Task prompt => Please reproduce exactly, and only, the line containing "Switch to Нормативно-справочные документы tab" and every line after it to the end of the records below, leaving out all pictures.

Saved data entries =>
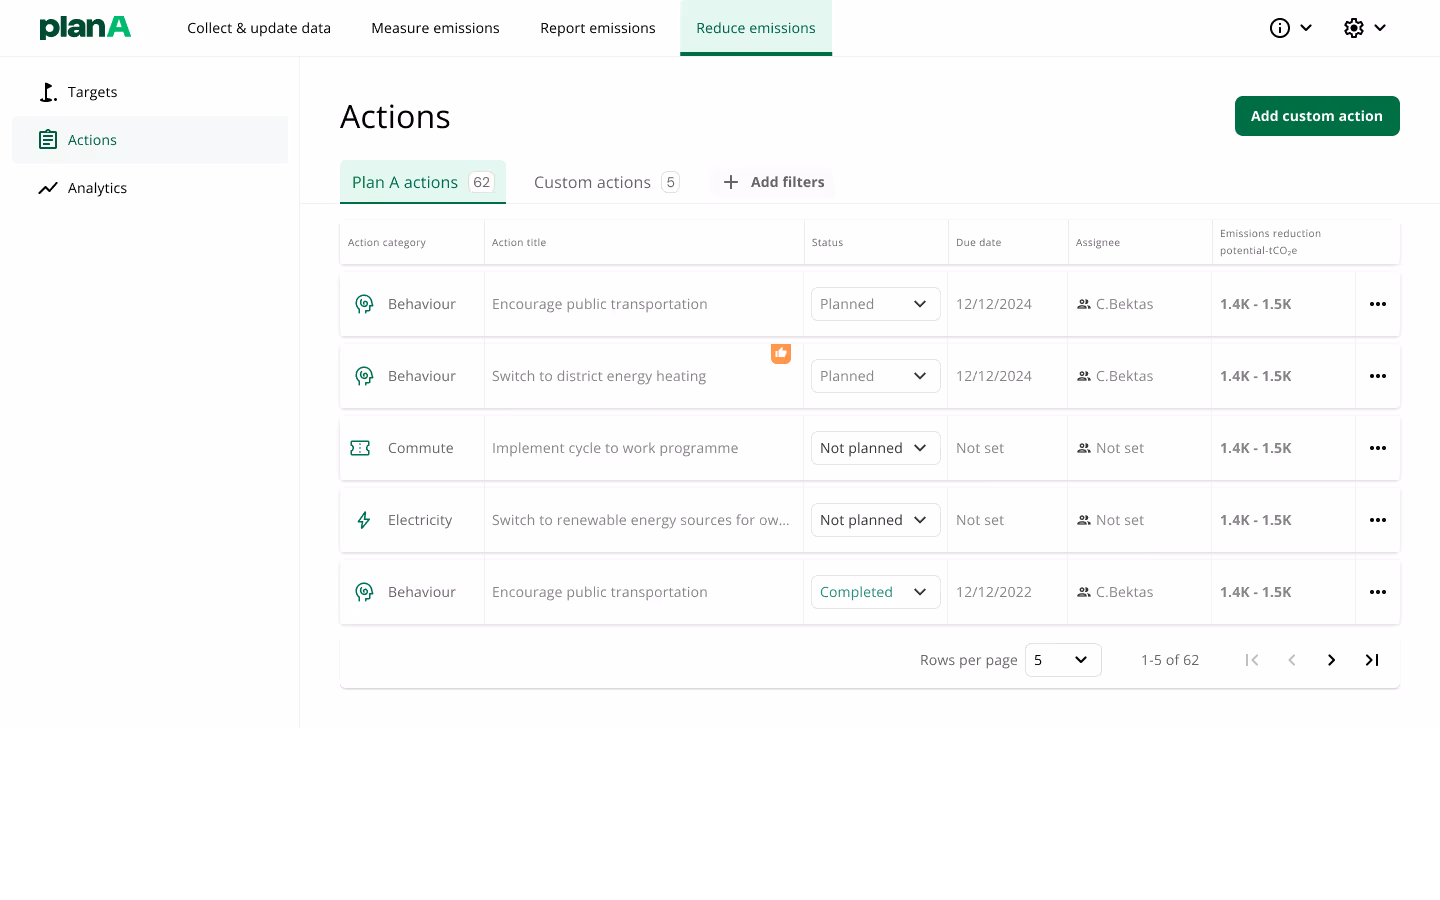Select Measure emissions in the top navigation
Screen dimensions: 1440x900
click(x=435, y=27)
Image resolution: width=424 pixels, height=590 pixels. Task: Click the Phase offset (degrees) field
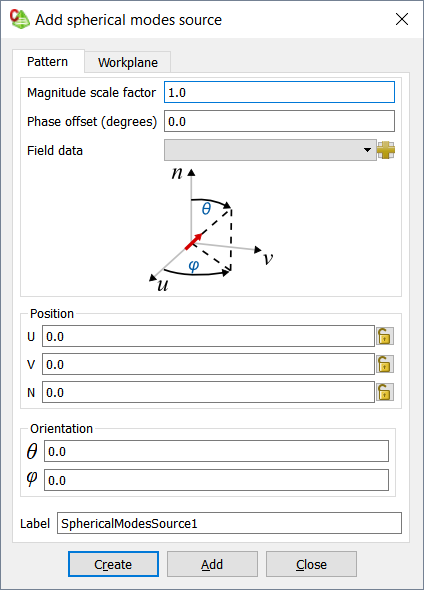click(279, 121)
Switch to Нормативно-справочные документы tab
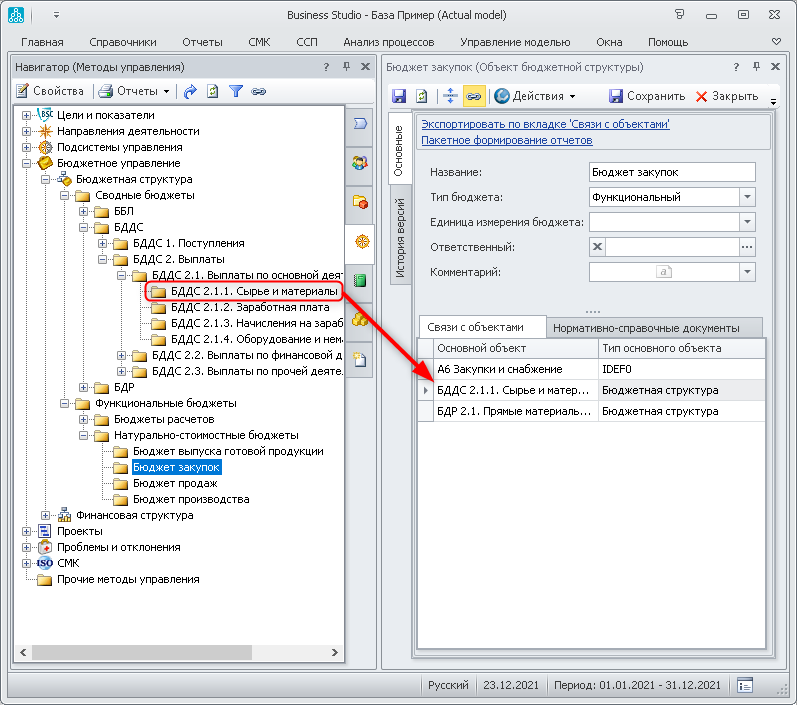The width and height of the screenshot is (797, 705). [x=645, y=327]
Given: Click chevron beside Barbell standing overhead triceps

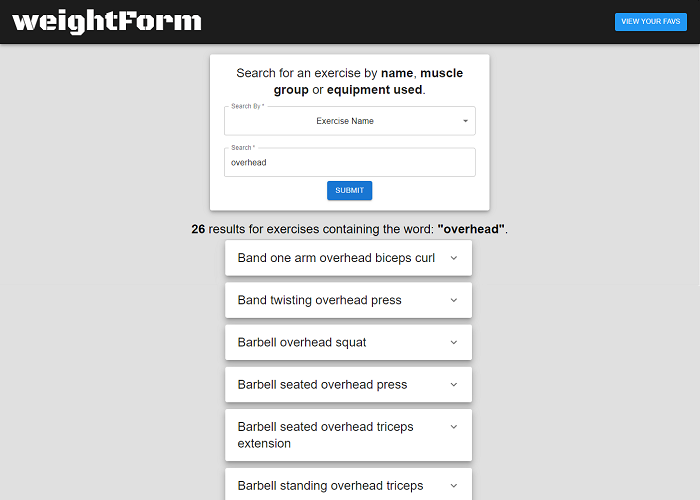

Written solution =>
Switch to Нормативно-справочные документы tab
The width and height of the screenshot is (797, 705). [x=645, y=327]
Given: Click chevron beside Barbell standing overhead triceps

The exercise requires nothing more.